Wildlife is one of the leading mobile game developers and publishers in the world. In eight years, our gaming titles have been downloaded over 1.5 billion times providing fun to millions of people, every day, everywhere.We are not done yet. We aspire to develop games that will be remembered by generations.
To achieve this goal, we pursuit to be best-in-class in each of our major disciplines: Product, Engineering, Art, Marketing, and Data. That’s why we are rapidly expanding and building talented and passionate teams in our offices in Argentina, Brazil, Ireland, and US.
About the Team
Here at Wildlife, especially at the Machine Learning Engineering team, we keep an international standard compatible with silicon valley companies in terms of technology, development and quality of service and Data-driven companies as the primary source of innovation and operation is data itself. Here we have real technical challenges as we deal with an ever-growing quantity and variety of data from our games. We are collaborating with Data Scientists and Data Engineers based on several locations worldwide with the same high professional standards and interested around ML challenges. We do have a place and structure to create the next generation of ML tools, practices and products.
About the Role
Machine Learning workloads are growing consistently in importance at Wildlife. In this direction, the Machine Learning Engineering team is taking a leading role on projects that involve the challenging work of developing, deploying, serving and monitoring of AI services across the Globe and the continuous job of setting up a high-quality software development standard for ML projects. The new members of the Team will sum efforts with the existing MLE members to build our reference AI framework dedicated to managing all ML development pipeline: from development and iterating to deployment, versioning, testing and monitoring. From helping to structure our feature store to architect our AI microservices framework. This is a unique opportunity to join a fast-growing company with increasing needs for Machine Learning and AI workloads, huge Dataset and an ecosystem (Feature Store and AI microservices framework) in the decisive stages of architecture and development.
Who you are
● Enjoy working with complex business logic and deal with large scale to build low latency systems;
● Smart and creative, both, you have the ability and persistence to solve problems, big and small. Curious by nature, you're constantly looking for ways to improve upon things;
● Demonstrate critical thinking and problem-solving capabilities both independently and collaboratively;
● You're flexible, fearless, and excited to help build something;
● You're hands-on, in the right ways; willing and able to do what's needed, no matter the task.
What you'll do
● Working proactively and closely with Data Scientists and Data Engineering teams on the various group projects developing tools for data exploration and feature engineering pipelines;
● Design, develop and test tools and frameworks to improve Data Science teams productivity speeding up the development cycle.

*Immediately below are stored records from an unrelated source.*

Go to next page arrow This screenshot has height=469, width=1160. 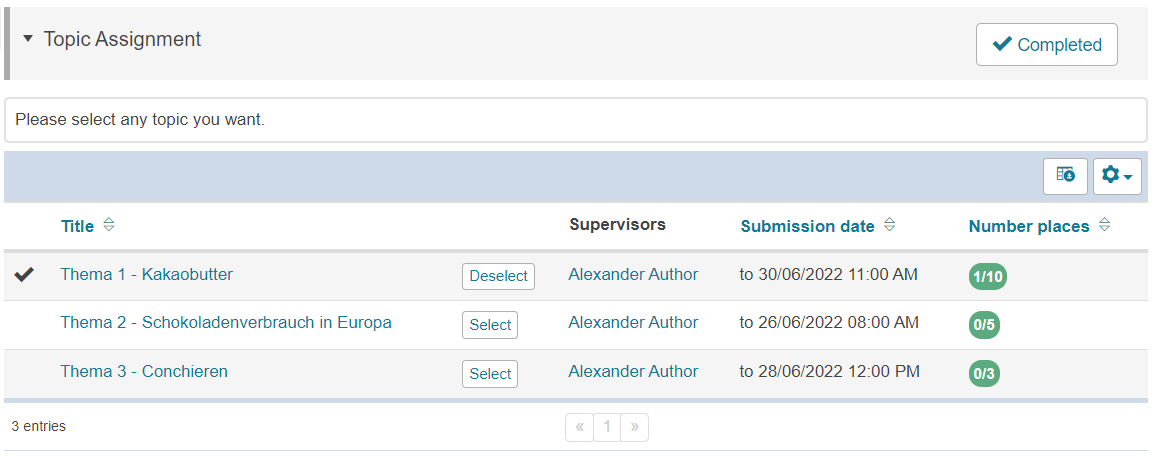click(634, 428)
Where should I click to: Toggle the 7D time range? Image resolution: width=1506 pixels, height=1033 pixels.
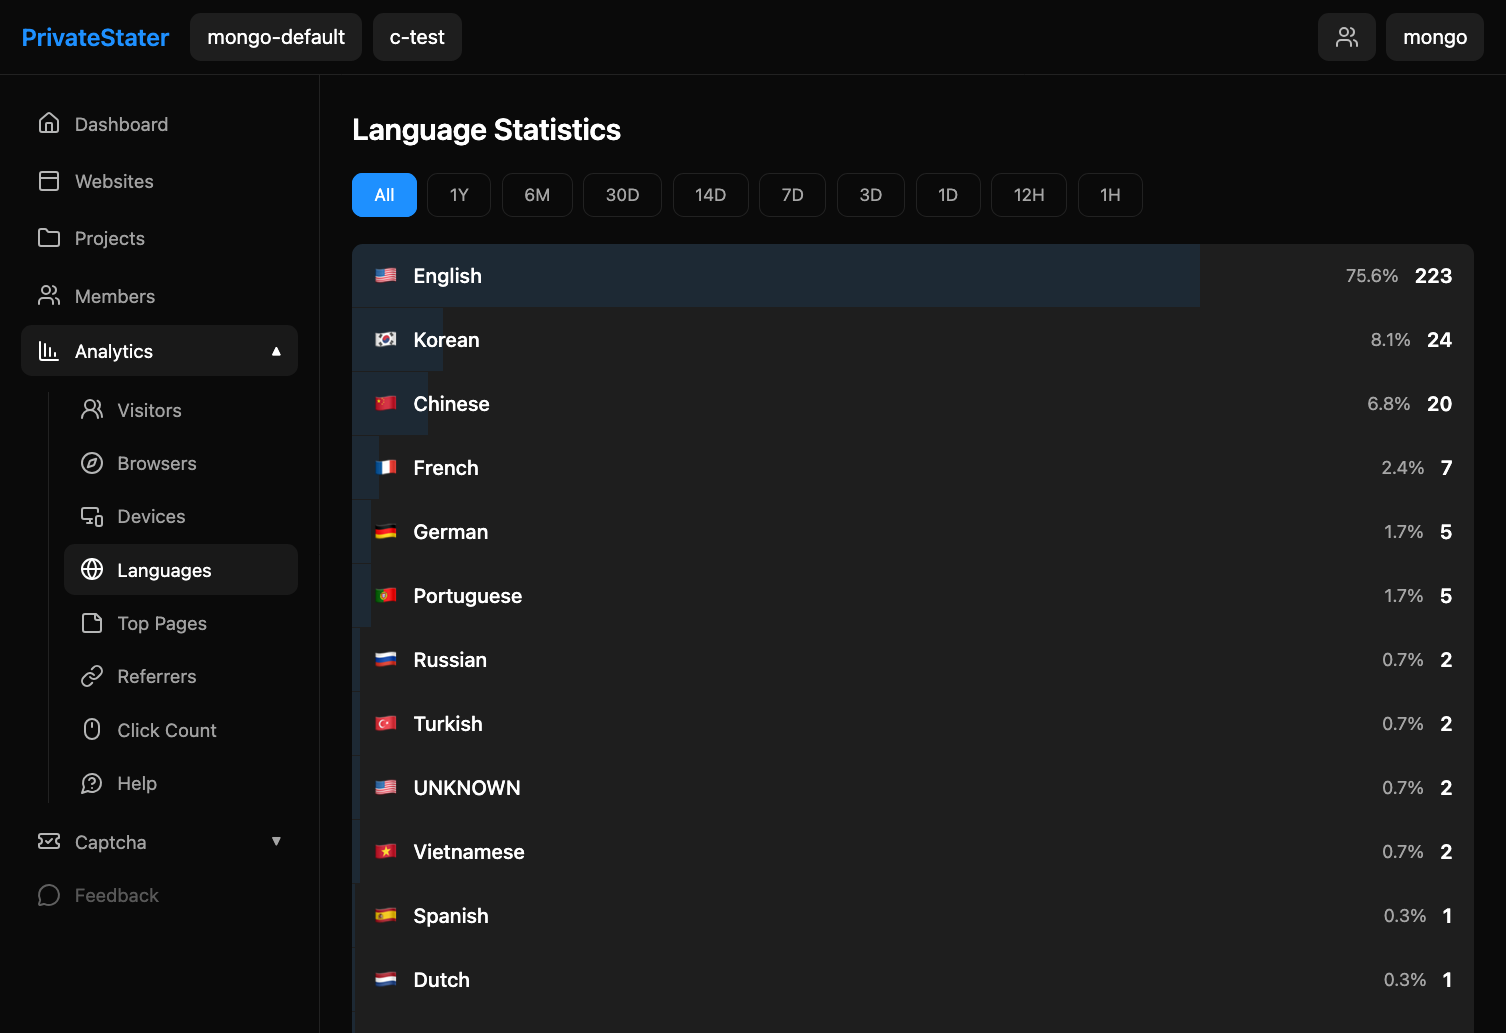pos(792,195)
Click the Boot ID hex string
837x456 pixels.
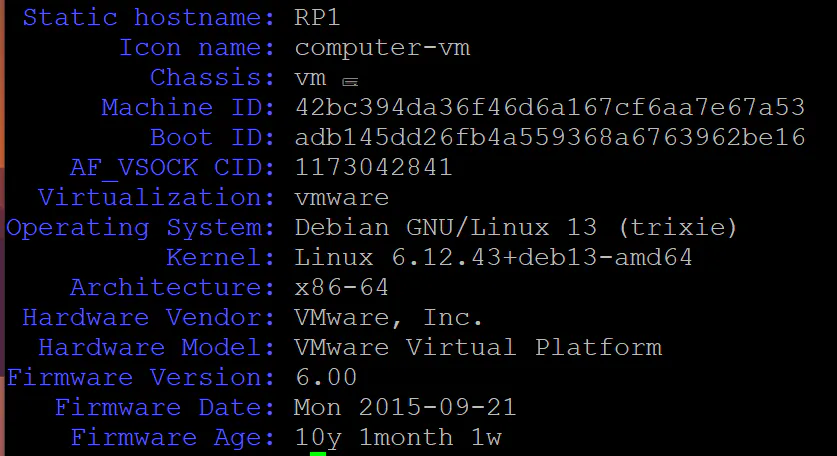550,137
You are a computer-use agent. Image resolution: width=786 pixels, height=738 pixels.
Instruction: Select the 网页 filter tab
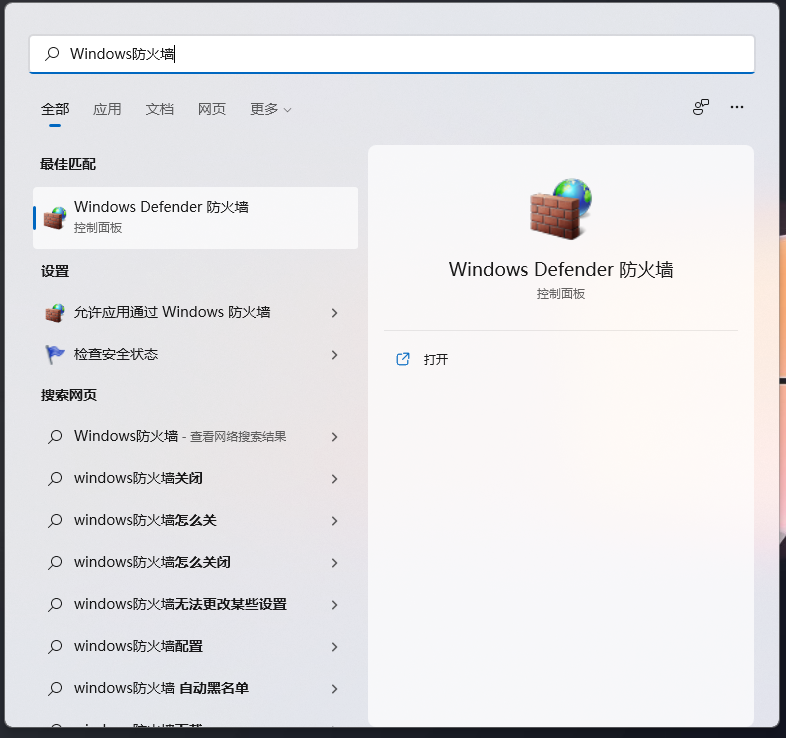coord(211,109)
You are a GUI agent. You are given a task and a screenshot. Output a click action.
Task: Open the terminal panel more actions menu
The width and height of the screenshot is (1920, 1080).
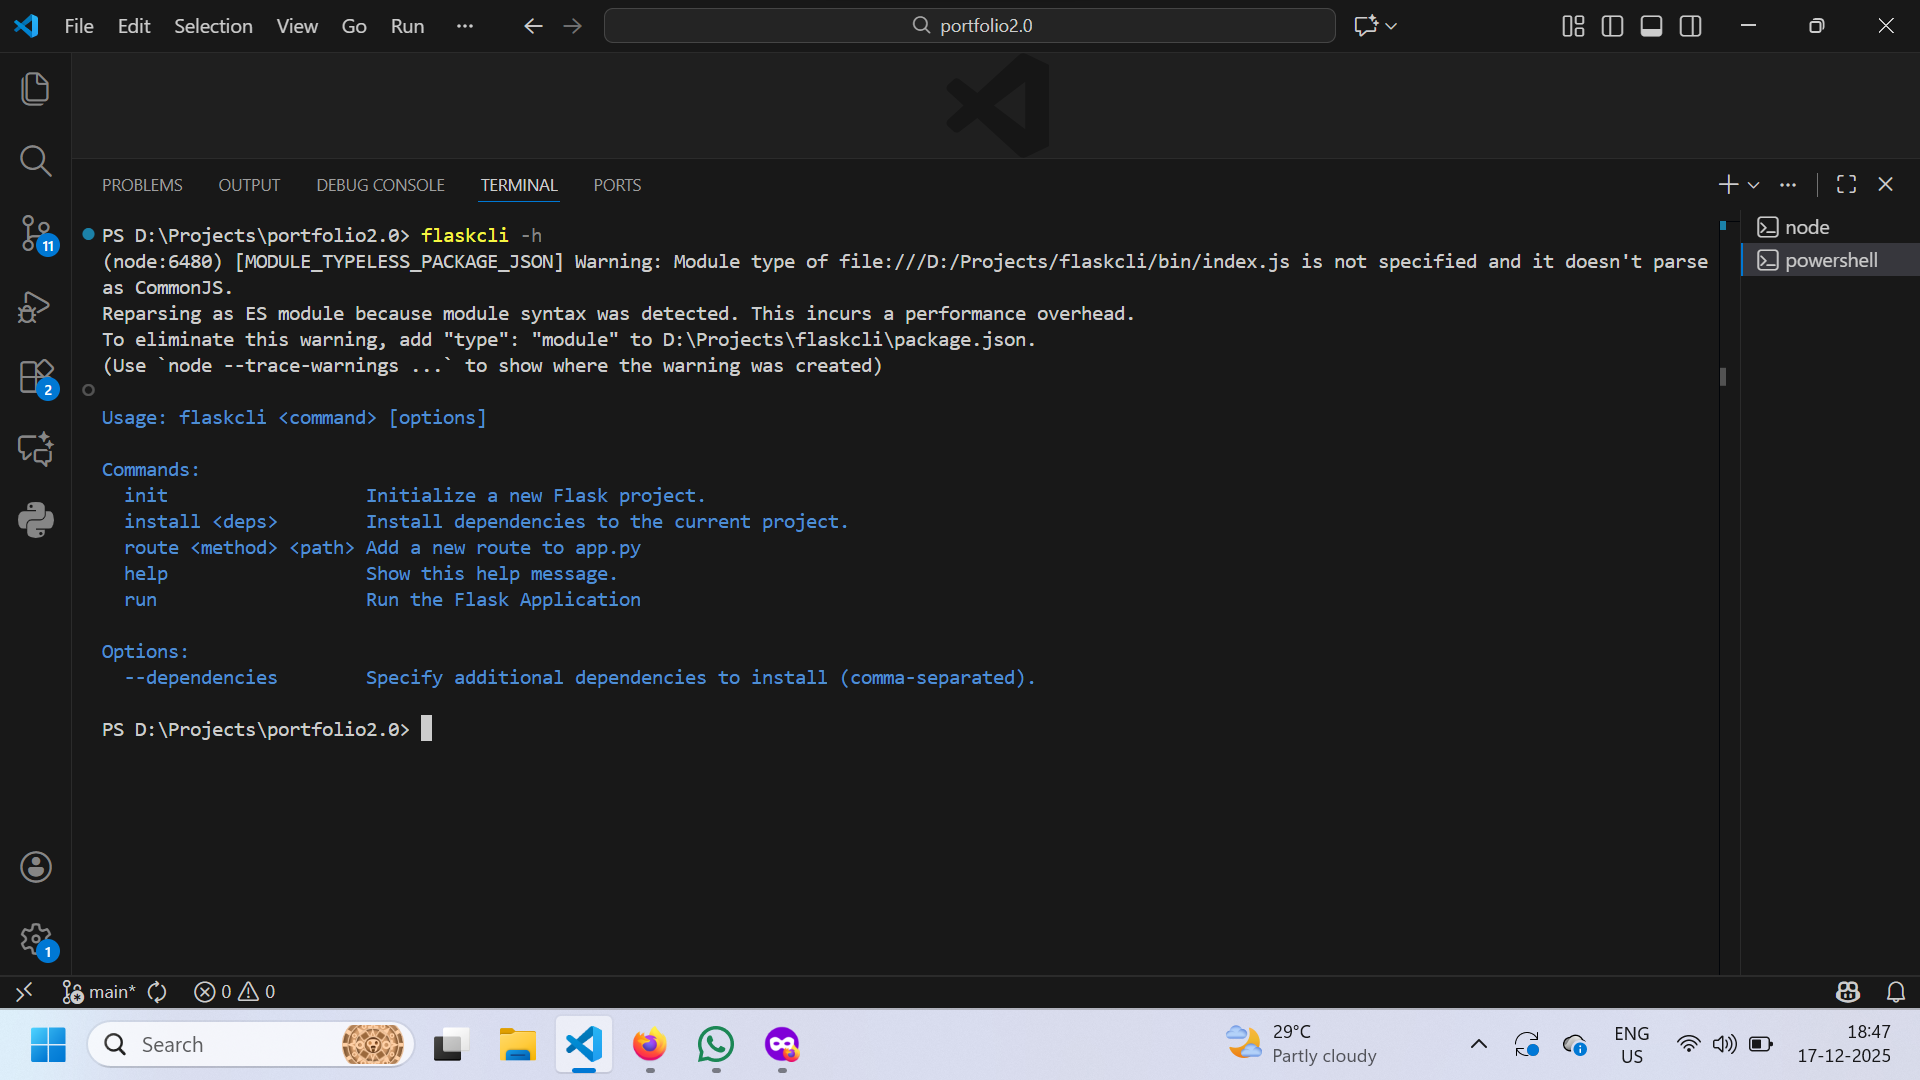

● Build AI microservices and its framework on our Kubernetes clusters and Cloud services in order to provide consistently high-performance and scalability of our AI services and models;
● Set and promote high software engineering standards for our Machine Learning projects.
What you'll need
● BS in Computer Science, Engineer (Software or others), Statistics, Physics, Economics or a related field;
● At least 2 years of professional experience that can be composed of at least 1 year as a Machine Learning Engineer and the other year as a Data Scientist, Data Engineer or Software Engineer;
● Experience with C++, Python, Scala, Java, R, Shell or Go (at least 2).
● Real-world experience with software development and Statistical or Data modelling.
● Initial experience with training, deploying and serving production Machine Learning models and services.
● Proven experience with Spark and data transformation;
● Experience with orchestration frameworks like Apache Airflow;
● Know how to design and code REST APIs and Microservices;
● Experience with TensorFlow or Pytorch (training and serving);
● Experience with real time data development skills;
● Developer Experience using Docker and Kubernetes;
● Proven experience serving, deploying and monitoring Kubernetes based ML/AI workloads (Kubeflow, Knative for ML, and GCP);
● MSc or PhD in Computer Science, Statistics, Physics, Economics or a field related to computer vision and deep learning. In all cases, relevant work with the use of machine learning is required.
We welcome people from all backgrounds who seek the opportunity to help build the best gaming company, where everyone thrives!